Search the data below for "agent"; list each line that holds it.

▶ Dataset extract
══════════

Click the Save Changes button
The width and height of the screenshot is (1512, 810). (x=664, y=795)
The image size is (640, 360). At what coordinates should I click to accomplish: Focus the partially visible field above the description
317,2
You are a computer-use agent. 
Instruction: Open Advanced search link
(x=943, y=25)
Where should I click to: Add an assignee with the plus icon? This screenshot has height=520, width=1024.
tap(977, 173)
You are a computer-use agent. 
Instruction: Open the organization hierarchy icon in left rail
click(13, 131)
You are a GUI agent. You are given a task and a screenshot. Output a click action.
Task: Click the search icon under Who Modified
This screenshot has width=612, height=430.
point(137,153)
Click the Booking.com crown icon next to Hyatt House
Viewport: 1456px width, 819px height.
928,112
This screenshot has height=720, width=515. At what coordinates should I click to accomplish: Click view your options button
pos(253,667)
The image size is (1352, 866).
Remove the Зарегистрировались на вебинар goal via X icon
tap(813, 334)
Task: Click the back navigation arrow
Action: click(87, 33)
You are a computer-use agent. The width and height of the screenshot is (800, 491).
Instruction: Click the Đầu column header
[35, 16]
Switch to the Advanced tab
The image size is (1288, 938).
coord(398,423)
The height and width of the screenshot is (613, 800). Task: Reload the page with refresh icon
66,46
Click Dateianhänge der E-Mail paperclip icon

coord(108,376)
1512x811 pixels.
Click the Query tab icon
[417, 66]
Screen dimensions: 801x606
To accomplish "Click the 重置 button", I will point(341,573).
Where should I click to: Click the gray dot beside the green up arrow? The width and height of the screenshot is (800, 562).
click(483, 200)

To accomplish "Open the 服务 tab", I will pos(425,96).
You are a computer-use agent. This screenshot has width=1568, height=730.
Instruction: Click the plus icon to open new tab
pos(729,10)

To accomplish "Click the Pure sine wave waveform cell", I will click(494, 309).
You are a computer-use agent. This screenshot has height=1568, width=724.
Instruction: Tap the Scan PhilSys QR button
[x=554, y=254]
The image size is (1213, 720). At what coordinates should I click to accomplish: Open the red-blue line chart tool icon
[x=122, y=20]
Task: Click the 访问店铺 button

══════════

▶ Exercise output
You are a computer-use agent. 
You are a computer-use agent. 
You are a GUI agent. You are given a task and a screenshot. Output a click action.
You are a computer-use agent. The width and height of the screenshot is (800, 491).
You are a computer-use agent. This screenshot has width=1568, height=730.
You are a computer-use agent. This screenshot has height=1568, width=724.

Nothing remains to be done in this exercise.